Hodorowski v. Ray

Decision Date18 May 1988
Docket NumberNo. 87-1696,87-1696
Citation844 F.2d 1210
PartiesJohn HODOROWSKI and Jeraldine Hodorowski, et al., Plaintiffs-Appellees, v. Ann RAY, Mary Ellen Burns and Texas Department of Human Resources, Defendants- Appellants.
CourtU.S. Court of Appeals — Fifth Circuit

Robert Ozer, Asst. Atty. Gen., Austin, Tex., for defendants-appellants.

Frederic M. Wolfram, Amarillo, Tex., for Hodorowski, et al.

Appeal from the United States District Court for the Northern District of Texas.

Before THORNBERRY, WILLIAMS, and DAVIS, Circuit Judges.

THORNBERRY, Circuit Judge:

The question presented by this appeal is whether and to what extent Texas child protective service workers are immune from liability under 42 U.S.C. Sec. 1983 for their decision to remove children from the home of their parents without a prior court order.

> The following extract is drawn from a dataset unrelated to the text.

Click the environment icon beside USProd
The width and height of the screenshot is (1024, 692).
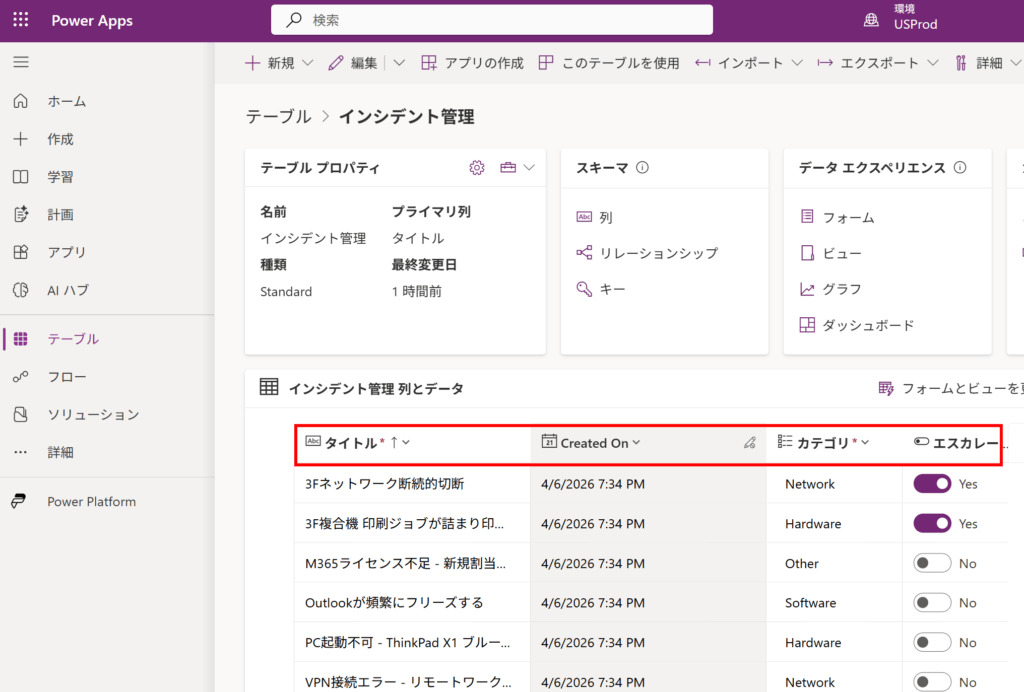(872, 19)
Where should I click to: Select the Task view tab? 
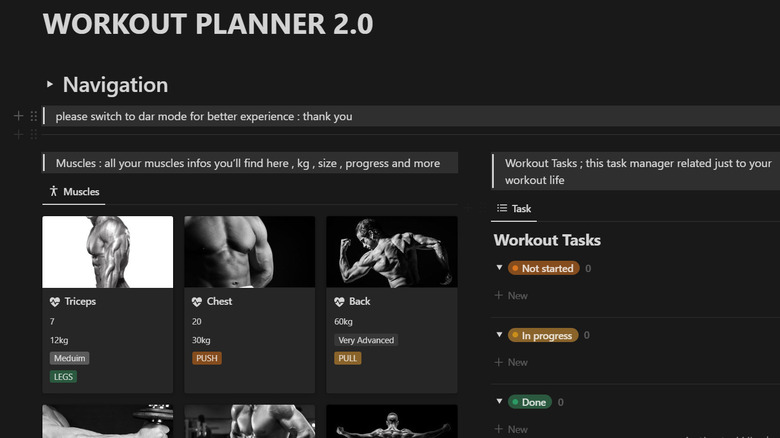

The district court held that the workers could claim neither absolute nor qualified immunity. We reverse, holding that the workers may claim qualified, but not absolute, immunity.

I.

The following facts are not in dispute. On Thursday, November 4, 1982, at 4:15 p.m., an anonymous informant told the Texas Department of Human Services (TDHS) that John Hodorowski was chasing his two seven-year-old daughters with a chain in the front yard of their Amarillo, Texas home. The TDHS classified the information as a "type II complaint," not requiring immediate response. As a result, nothing was done until 9:00 a.m. the next day, when two TDHS investigators arrived at the Hodorowski home to investigate the complaint. The two children, who were alone, let in the investigators. The investigators saw bruises on exposed parts of one child's body, and one child told them that there were more severe bruises. Nevertheless, an investigator conceded that neither child showed an obvious need of emergency medical care. The investigators took the children to the TDHS offices, where their bruises were photographed. Later in the morning, another TDHS worker took the children to the hospital, where a doctor examined them and a policeman photographed more bruises. John Hodorowski now admits that he caused the children's bruises.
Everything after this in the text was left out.